### Task statement
Below are the records; return every line from the one that contains "Select the Machines row label" to the last, exactly, skipping the pictures.

### Data extract
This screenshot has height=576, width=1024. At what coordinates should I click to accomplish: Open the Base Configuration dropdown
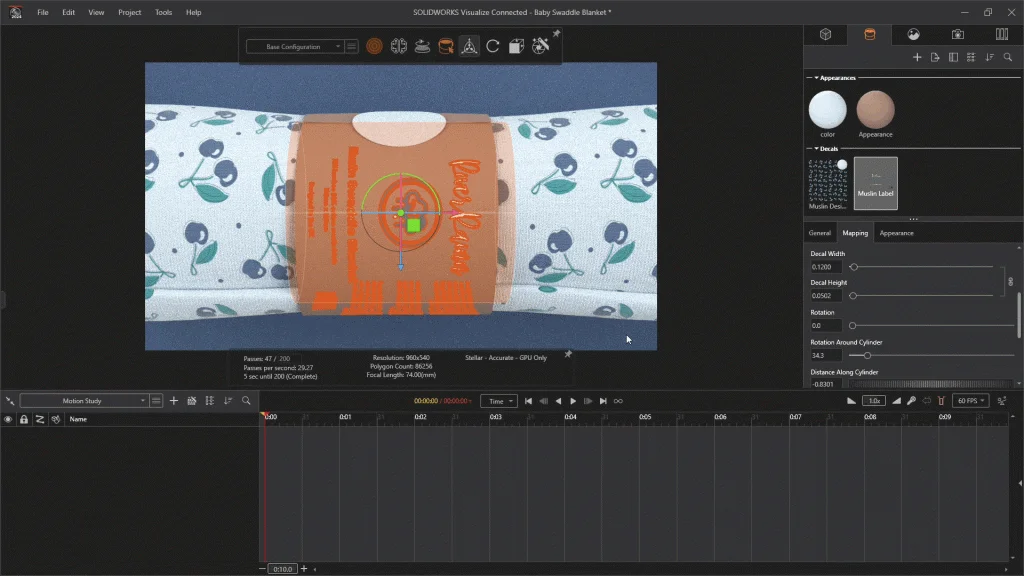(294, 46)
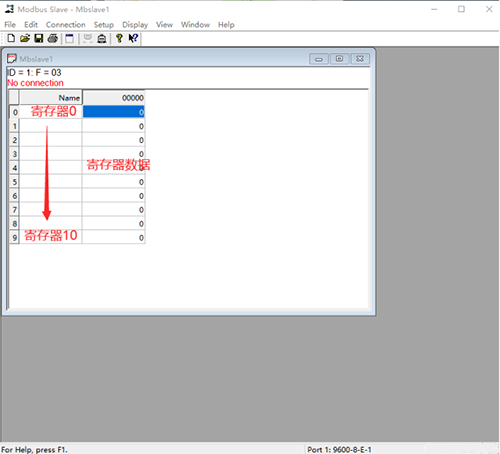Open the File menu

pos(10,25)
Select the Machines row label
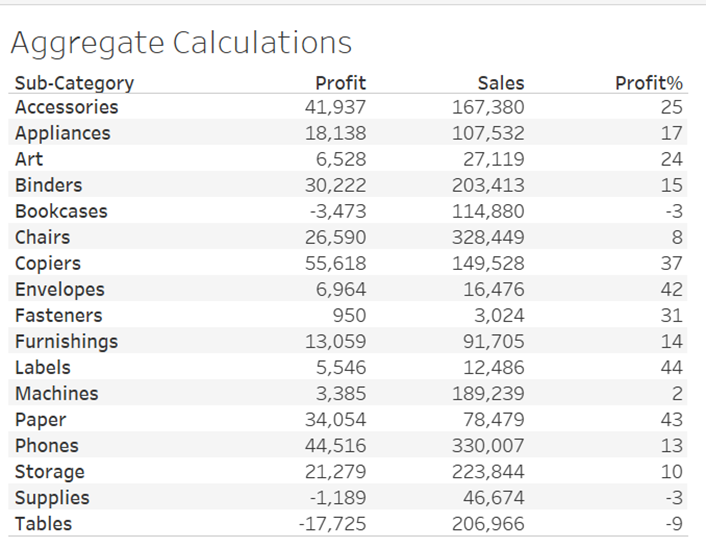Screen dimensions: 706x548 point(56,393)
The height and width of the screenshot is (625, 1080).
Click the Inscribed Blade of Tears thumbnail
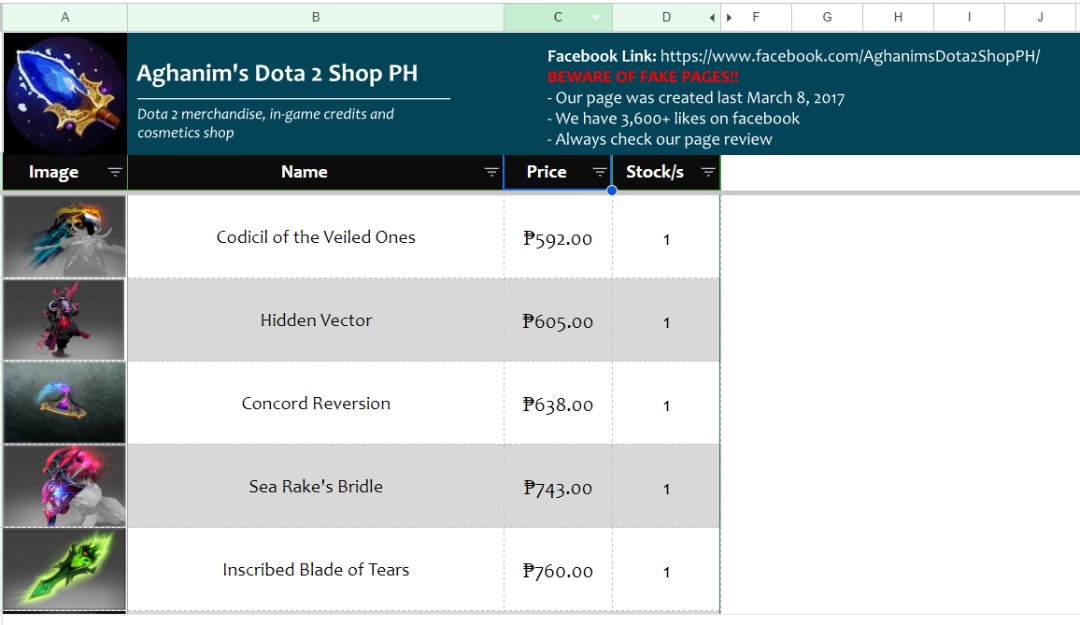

### Response box
Select the Machines row label
Screen dimensions: 706x548 point(56,393)
The height and width of the screenshot is (625, 1080).
Click the Inscribed Blade of Tears thumbnail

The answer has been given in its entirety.